**Data for this task**
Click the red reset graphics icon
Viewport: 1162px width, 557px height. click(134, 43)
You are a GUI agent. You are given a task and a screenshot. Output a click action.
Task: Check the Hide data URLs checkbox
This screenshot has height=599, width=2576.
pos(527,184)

---

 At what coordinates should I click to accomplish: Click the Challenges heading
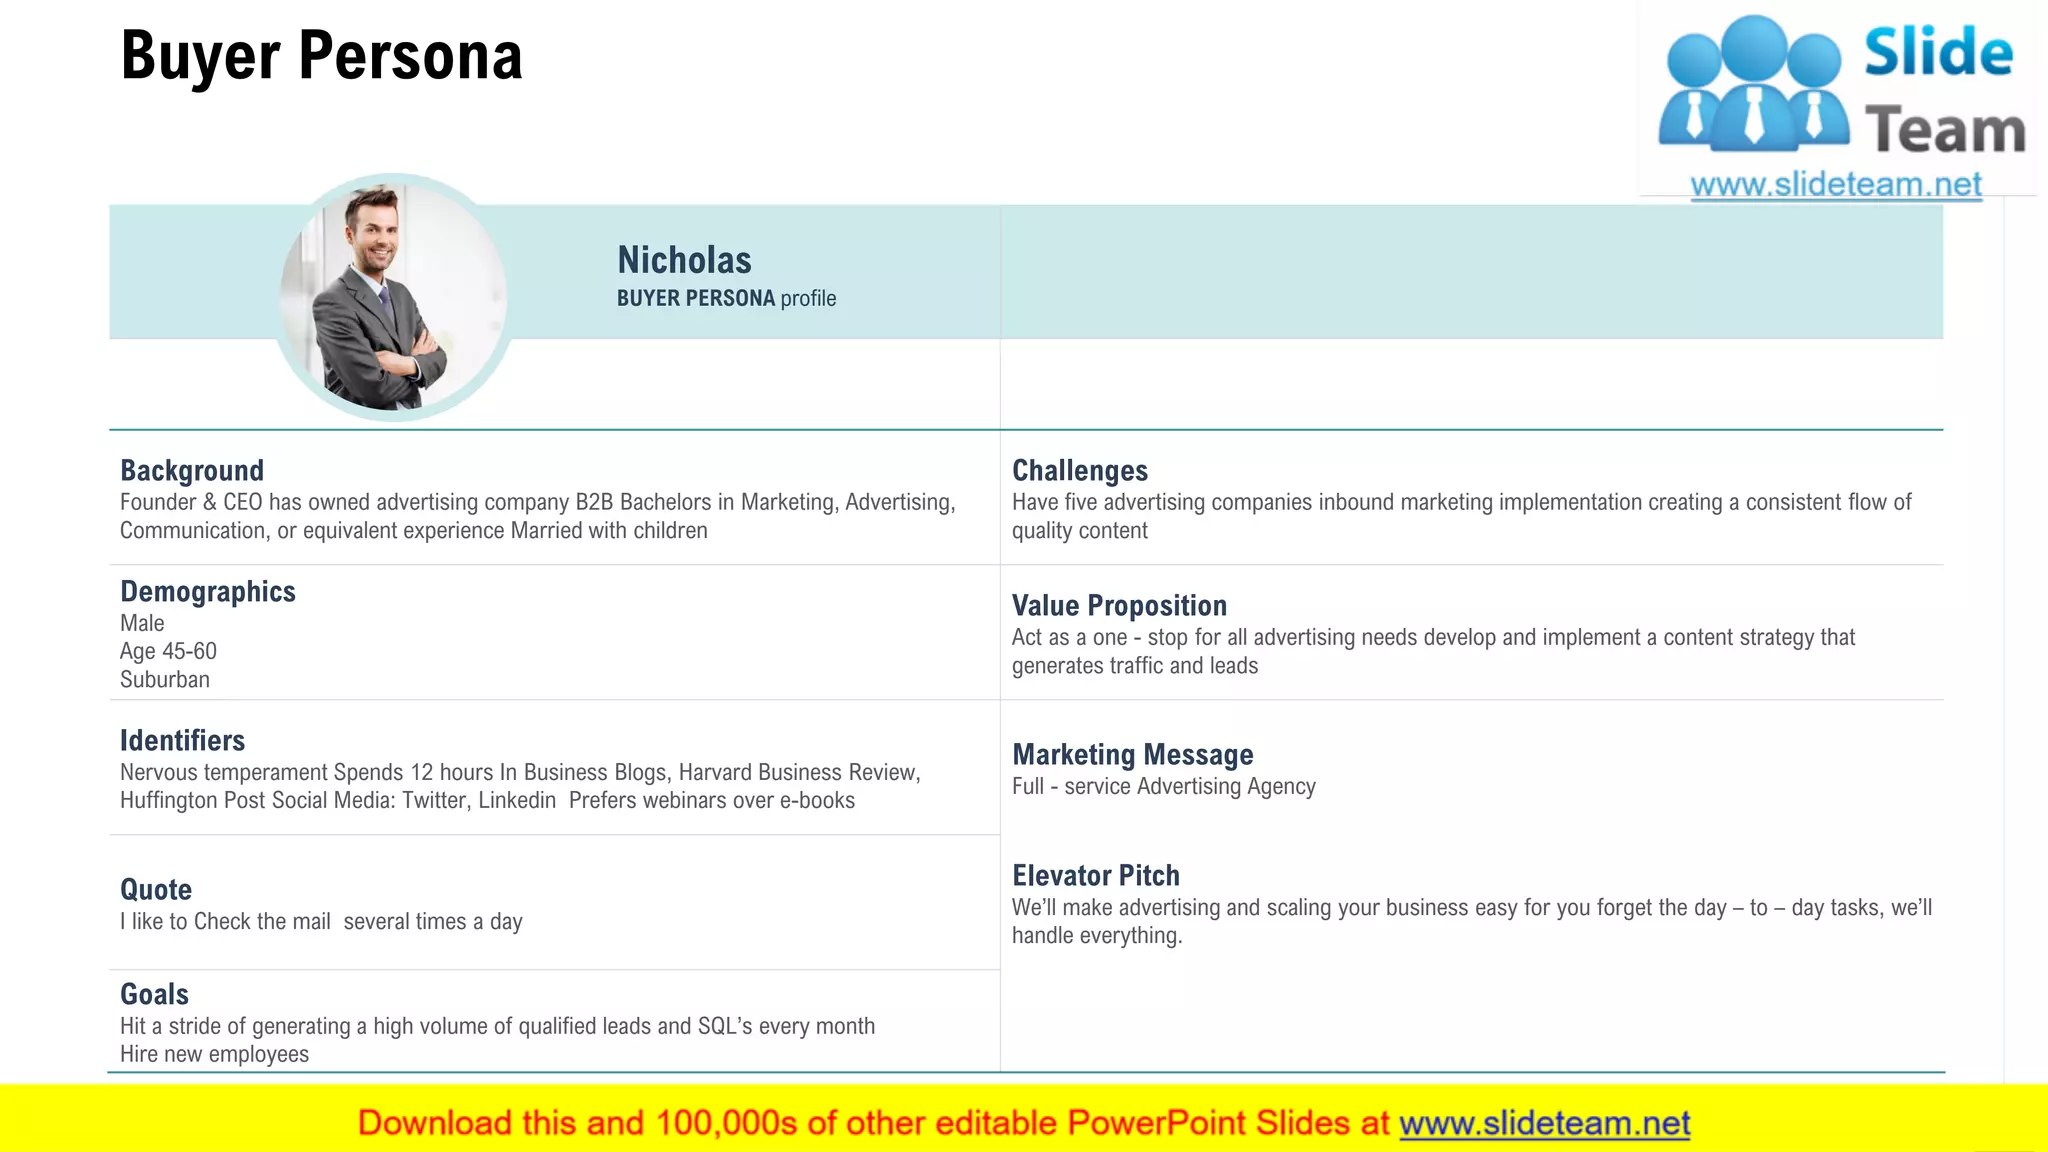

**Given instruction**
Return the items unchanged, beginning at the line that contains "Click the red reset graphics icon" and ending with the line that contains "pos(527,184)", with both of those lines included.

**Answer in full**
Click the red reset graphics icon
Viewport: 1162px width, 557px height. click(134, 43)
You are a GUI agent. You are given a task and a screenshot. Output a click action.
Task: Check the Hide data URLs checkbox
This screenshot has height=599, width=2576.
pos(527,184)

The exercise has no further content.